> **Brief**: The listing that follows is to be repeated exactly.

> **Records provided**:
━━━

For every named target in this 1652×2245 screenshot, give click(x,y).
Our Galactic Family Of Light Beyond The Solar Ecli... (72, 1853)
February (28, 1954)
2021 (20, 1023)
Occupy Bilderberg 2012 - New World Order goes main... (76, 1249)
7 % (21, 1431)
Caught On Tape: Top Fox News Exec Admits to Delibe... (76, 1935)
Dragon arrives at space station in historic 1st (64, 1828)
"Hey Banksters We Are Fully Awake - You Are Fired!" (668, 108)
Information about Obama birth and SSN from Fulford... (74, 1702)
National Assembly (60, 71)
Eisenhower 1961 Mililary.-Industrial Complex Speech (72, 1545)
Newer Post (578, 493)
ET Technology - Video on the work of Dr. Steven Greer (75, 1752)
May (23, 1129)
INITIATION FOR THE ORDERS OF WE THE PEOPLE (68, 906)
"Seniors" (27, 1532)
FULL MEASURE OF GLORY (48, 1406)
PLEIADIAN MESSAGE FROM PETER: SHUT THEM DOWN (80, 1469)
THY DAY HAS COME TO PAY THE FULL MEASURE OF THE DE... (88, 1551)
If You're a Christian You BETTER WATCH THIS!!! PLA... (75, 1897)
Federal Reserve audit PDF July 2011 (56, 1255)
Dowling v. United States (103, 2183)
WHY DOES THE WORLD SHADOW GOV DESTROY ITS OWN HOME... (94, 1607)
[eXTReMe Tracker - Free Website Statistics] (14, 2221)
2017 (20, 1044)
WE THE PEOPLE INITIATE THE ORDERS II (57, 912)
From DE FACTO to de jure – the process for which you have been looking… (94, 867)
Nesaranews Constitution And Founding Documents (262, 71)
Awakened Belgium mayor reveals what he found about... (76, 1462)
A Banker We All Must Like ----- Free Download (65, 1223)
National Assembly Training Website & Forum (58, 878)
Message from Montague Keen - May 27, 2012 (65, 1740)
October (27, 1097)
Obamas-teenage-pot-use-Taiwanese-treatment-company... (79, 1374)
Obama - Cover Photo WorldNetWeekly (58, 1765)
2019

━━━

> **Result**:
For every named target in this 1652×2245 screenshot, give click(x,y).
Our Galactic Family Of Light Beyond The Solar Ecli... (72, 1853)
February (28, 1954)
2021 (20, 1023)
Occupy Bilderberg 2012 - New World Order goes main... (76, 1249)
7 % (21, 1431)
Caught On Tape: Top Fox News Exec Admits to Delibe... (76, 1935)
Dragon arrives at space station in historic 1st (64, 1828)
"Hey Banksters We Are Fully Awake - You Are Fired!" (668, 108)
Information about Obama birth and SSN from Fulford... (74, 1702)
National Assembly (60, 71)
Eisenhower 1961 Mililary.-Industrial Complex Speech (72, 1545)
Newer Post (578, 493)
ET Technology - Video on the work of Dr. Steven Greer (75, 1752)
May (23, 1129)
INITIATION FOR THE ORDERS OF WE THE PEOPLE (68, 906)
"Seniors" (27, 1532)
FULL MEASURE OF GLORY (48, 1406)
PLEIADIAN MESSAGE FROM PETER: SHUT THEM DOWN (80, 1469)
THY DAY HAS COME TO PAY THE FULL MEASURE OF THE DE... (88, 1551)
If You're a Christian You BETTER WATCH THIS!!! PLA... (75, 1897)
Federal Reserve audit PDF July 2011 (56, 1255)
Dowling v. United States (103, 2183)
WHY DOES THE WORLD SHADOW GOV DESTROY ITS OWN HOME... (94, 1607)
[eXTReMe Tracker - Free Website Statistics] (14, 2221)
2017 (20, 1044)
WE THE PEOPLE INITIATE THE ORDERS II (57, 912)
From DE FACTO to de jure – the process for which you have been looking… (94, 867)
Nesaranews Constitution And Founding Documents (262, 71)
Awakened Belgium mayor reveals what he found about... (76, 1462)
A Banker We All Must Like ----- Free Download (65, 1223)
National Assembly Training Website & Forum (58, 878)
Message from Montague Keen - May 27, 2012 (65, 1740)
October (27, 1097)
Obamas-teenage-pot-use-Taiwanese-treatment-company... (79, 1374)
Obama - Cover Photo WorldNetWeekly (58, 1765)
2019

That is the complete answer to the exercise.